**PROBLEM DETAILS:** Pictures should not appear in the copy; the records themselves must be written out exactly.

Collected data
....

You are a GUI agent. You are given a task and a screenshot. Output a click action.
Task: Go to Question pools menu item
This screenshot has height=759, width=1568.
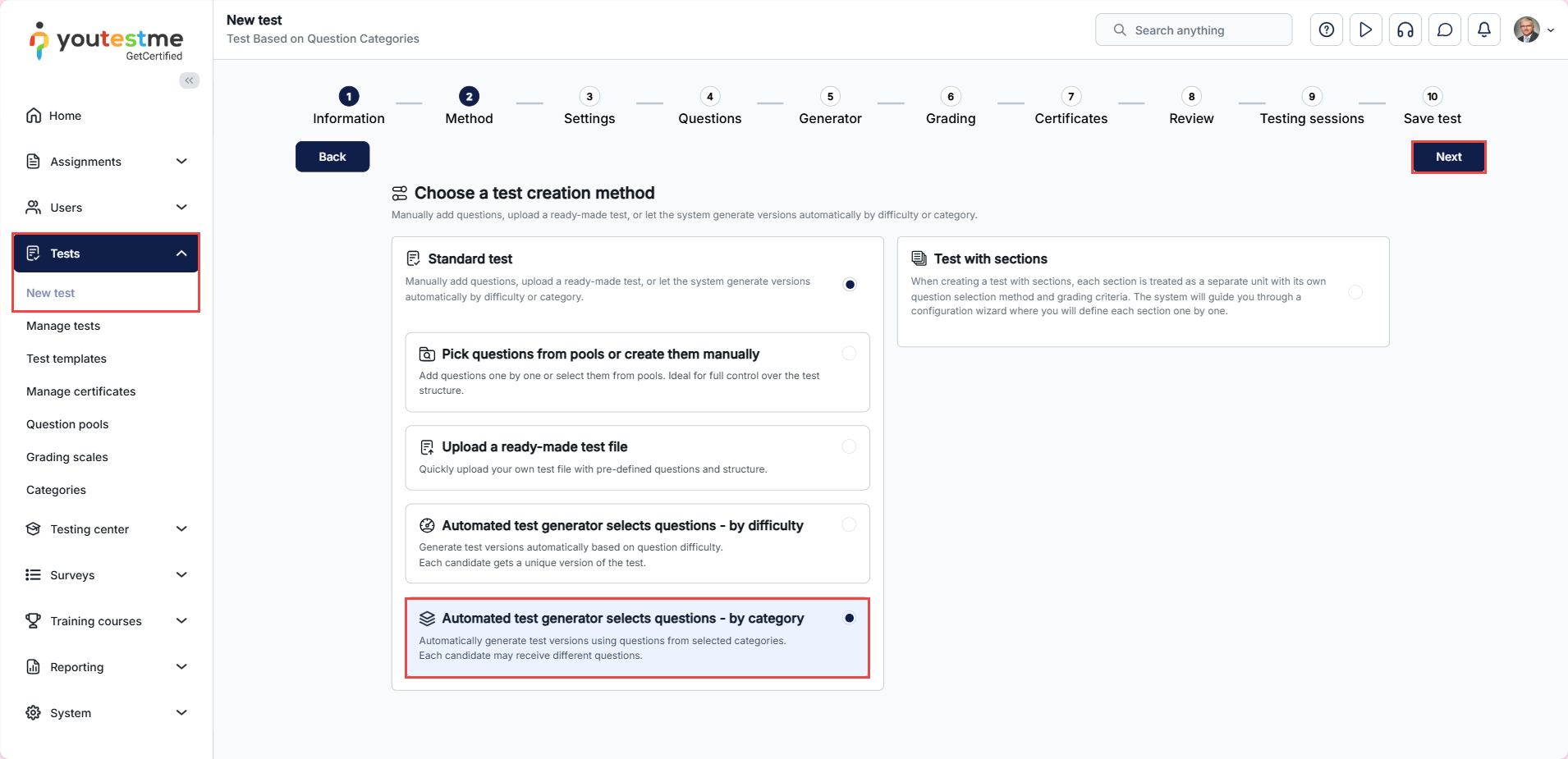pyautogui.click(x=67, y=424)
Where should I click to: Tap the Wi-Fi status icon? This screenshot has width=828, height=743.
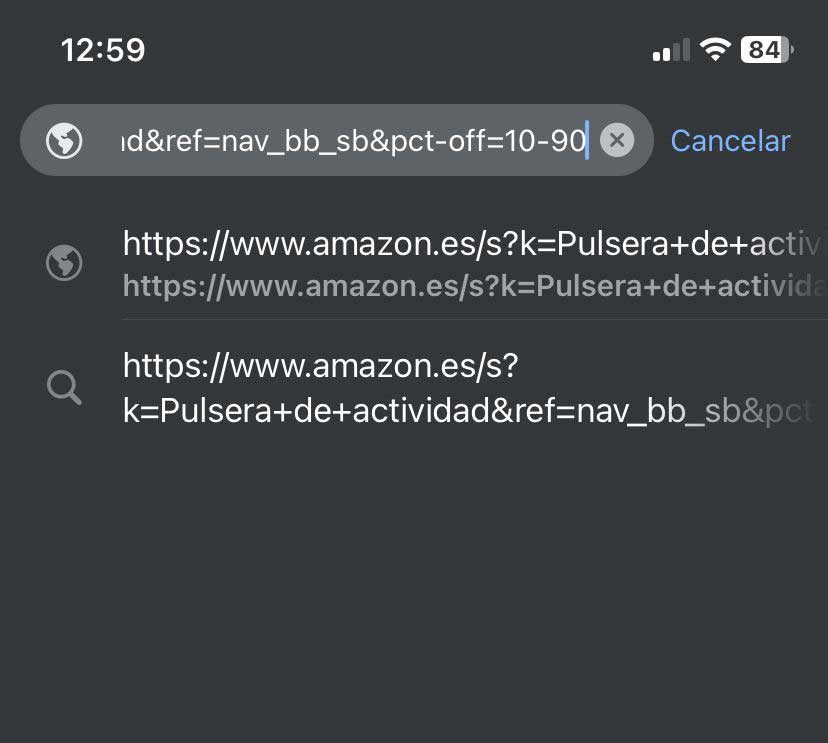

....

**RESPONSE TO THE TASK:**
You are a GUI agent. You are given a task and a screenshot. Output a click action.
Task: Go to Question pools menu item
This screenshot has height=759, width=1568.
pyautogui.click(x=67, y=424)
Where should I click to: Tap the Wi-Fi status icon? This screenshot has width=828, height=743.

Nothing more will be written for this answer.